The U.S. Supreme Court upheld the Massachusetts Supreme Judicial Court’s finding that the state did not have the power to vaccinate by force a person that “deem[s] it important that vaccination should not be performed in his case.” However, the state could require the person to pay a nominal fine, according to a study of the issue and whether or not it could be revisited that was recently published by the CATO Institute.
With that being said, Delaware does have language in its code that says that the state may not forcibly administer vaccines if they pose a serious risk to the individual in question’s health. The law also states that the government must provide evidence that the person poses a serious risk to public health before they can force a vaccine or quarantine, therefore the authority is not limitless.

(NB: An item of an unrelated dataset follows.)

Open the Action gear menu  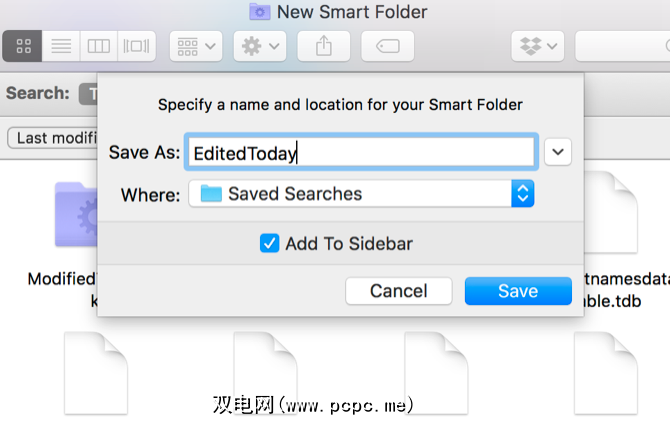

The state also provides full due process on the issue along with legal protections if it ever came to a point where they had to issue a vaccine mandate. Those who refuse to be inoculated under law would have the right to a hearing within 72 hours and, depending on the circumstances of the individual, the right to take it to court.
The most recent case where the state had to force such a measure involved an isolated tuberculosis outbreak where two individuals refused to comply with treatment and were forcibly vaccinated.
Following the committee hearing and their decision to reject the legislation, reporter Rob Petree was able to obtain comments outside Legislative Hall from Senator Lawson, who was troubled by the outcome and blamed the fact that it failed on Dr. Rattay.
“The Democrats on the committee saw fit that they would go with her [Dr. Rattay] instead of the public. That speaks clearly as to their lack of concern for the public,” Senator Lawson said. “It’s time we the people stand up and take our state back. This is absurd! There’s no reason for this, it doesn’t hurt them, it doesn’t keep them from doing anything, it keeps the people safe in their own decisions. There’s very few, very few, that came out against this bill, except Dr. Rattay who bows at the feet of Dr. Fauci and is leading our Governor around by the nose.”
Senator Brian Pettyjohn, a co-sponsor of the legislation and a member of the committee that considered the bill, echoed the concerns of his constituents who feel that it’s their body and therefore it should be their choice, not the government’s.
“There are a lot of people that are saying ‘if I want to get the vaccine then it should be my choice, the state should not be telling me that I have to get the vaccine,’” Senator Pettyjohn said. “The same thing with an isolation or quarantine. If they choose to quarantine or isolate, they want that to be their choice and not something that the government tells them to do.”
Senator Lawson vowed to continue his fight and had a message for Delawareans moving forward:
“We allow them to control us, the people, we have control and we have to take it and we have to make sure they understand it is our control. That is the people’s building,” Senator Lawson said pointing at Legislative Hall. “Laws come from this building, and this building only, not from the Governor, not from court, and not from regulation. They may be seen as laws, but they are false, they are pretend legislation, they are not legislation. Anything that runs contrary to the constitution is invalid, and we are notorious for being invalid.”